Gimlet bills the show as an “experimental-fiction podcast,” and most of that experimentation is funneled through its adventures in linearity and scene reality. The story primarily unfolds through a patchwork of conversations — a mélange of phone calls, therapy recordings, and overheard discussions — that makes voyeurs out of listeners (in somewhat pleasing fashion), and the device strangely works way more than it should. But the narrative presentation also tries to play with time, crisscrossing between multiple temporal points with a disorienting narrative abruptness, and it is here that the show’s impressionistic experimentation proves occasionally insurmountable. The show asks you to do the work and pay close attention to every detail, every uttered line — some of which are hard to discern given the sound design’s emphasis on sonic realism (the production is stacked with ambient sound, ranging widely from a gurgling fish tank to the crackle of poor phone reception). But the gambit ends up drawing attention to the fundamental tension in storytelling that’s meant to be formally transgressive: to what extent are audiences supposed to rise to an occasion, and to what extent should they be guided?

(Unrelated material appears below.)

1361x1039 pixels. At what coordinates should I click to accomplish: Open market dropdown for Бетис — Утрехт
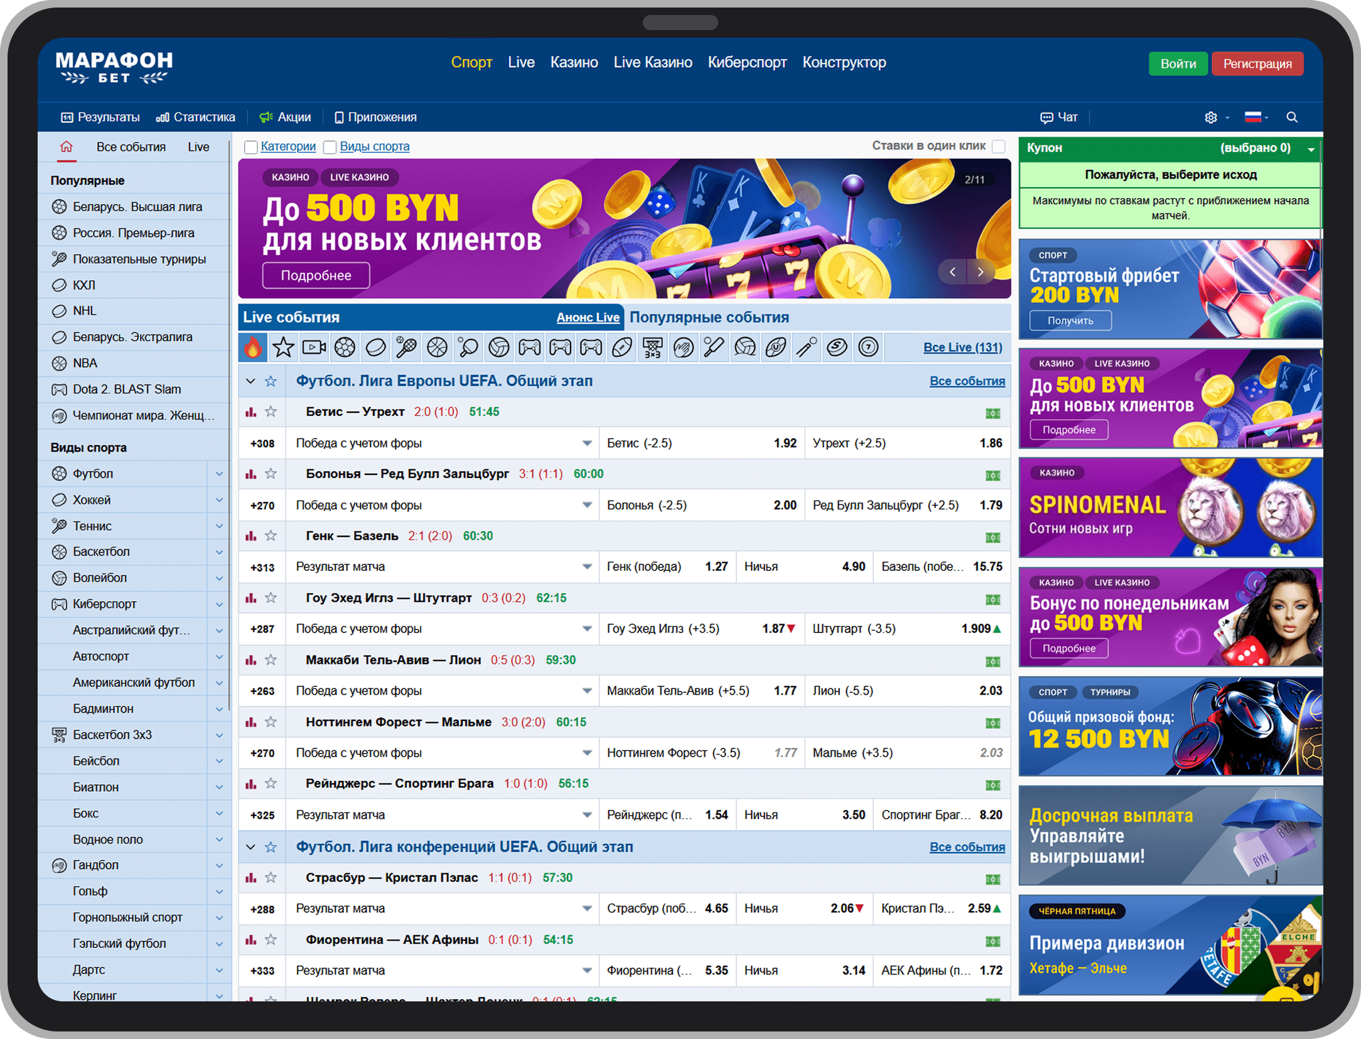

That sense of disorientation is further exacerbated by the creative team’s decision to eschew any guiding narration. The non-narrated format is a technique that you’d almost exclusively find employed among documentary podcasts, most prominently by the history-oriented Radio Diaries and the more aggressively ambitious Love+Radio (which often exploits the non-narration to blur the lines between fact and fiction to powerful effect). But both those shows still had the benefit of relying on the interview format as a key, giving audiences a framework that they’re already familiar with to justify the experience of a nonconventional structure. Homecoming, in contrast, has no such key, seemingly opting to present itself as an enigma whose enigmatism is justification enough. This is slightly less of a problem in this second season, which is decidedly more conventional than the first, but some troublesome stylistic tics are nonetheless held over.

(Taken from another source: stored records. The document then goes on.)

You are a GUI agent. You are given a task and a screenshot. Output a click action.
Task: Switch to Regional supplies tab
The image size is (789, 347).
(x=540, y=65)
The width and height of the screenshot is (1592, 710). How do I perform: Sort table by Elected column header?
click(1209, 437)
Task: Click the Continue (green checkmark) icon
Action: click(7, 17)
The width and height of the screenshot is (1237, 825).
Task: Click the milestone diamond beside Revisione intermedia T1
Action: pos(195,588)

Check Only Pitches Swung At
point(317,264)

Not that such structural tinkering should be discouraged, of course. The modern audio drama remains way too reliant on skeuomorphism, too tethered to analogs and facsimiles of old radio formats. And so Homecoming should be commended for trying out a few novel additions to the vocabulary of audio drama; if only they had a story, and a plot, worth testing its new inventions. As it stands, Homecoming’s main contribution to the form is the way it attends to the following operational question, one untested until the debut of its first season: Will the quality of an audio drama change when you stock it with performers of an extremely high level? The answer is most definitely yes, wonderfully so.